Nucleic Acid-Binding Activities of the Intermediate Filament Subunit Proteins Desmin and Glial Fibrillary Acidic Protein

Abstract

In analogy to experimental results previously obtained with vimentin and neurofilament triplet proteins, the intermediate filament (IF) proteins desmin and glial fibrillary acidic protein (GFAP) were also found to have high capacities to associate with nucleic acids. Employing a collection of native and heat-denatured pro- and eukaryotic DNAs, a series of naturally occurring single-stranded (ss)RNAs and a variety of synthetic polynucleotides of the RNA and DNA type, both proteins could be shown to bind preferentially to single-stranded polynucleotides.

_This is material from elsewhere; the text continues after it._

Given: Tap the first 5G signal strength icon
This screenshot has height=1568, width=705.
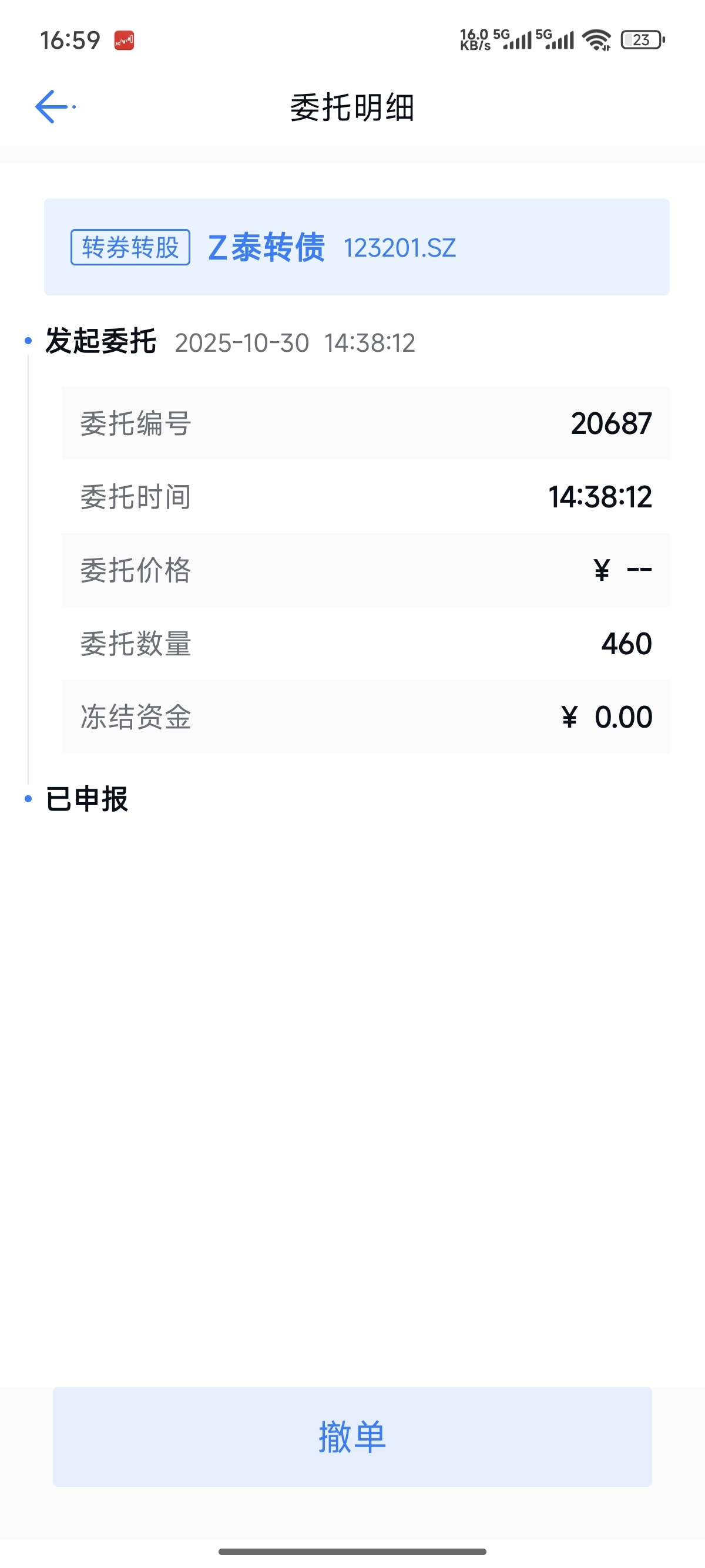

In the case of ssDNA and synthetic polyribonucleotides, a clear dependency of the binding activity on the G-content of the nucleic acids was demonstrated. The interaction of desmin with ssDNA and tRNA was characterized by strong cooperativity. When a mixture of desmin and vimentin was offered to excess ssDNA, the cooperativity effect brought about segregation of both protein species into two distinct populations of deoxyribonucleoprotein particles with substantially different sedimentation rates; this segregation is in sharp contrast to the ability of desmin and vimentin to form heteropolymers in filament assembly. In general, desmin and GFAP were found to be similar to vimentin and neurofilament proteins in their nucleic acid-binding properties. However, there were also striking differences between individual non-epithelial IF proteins at this level.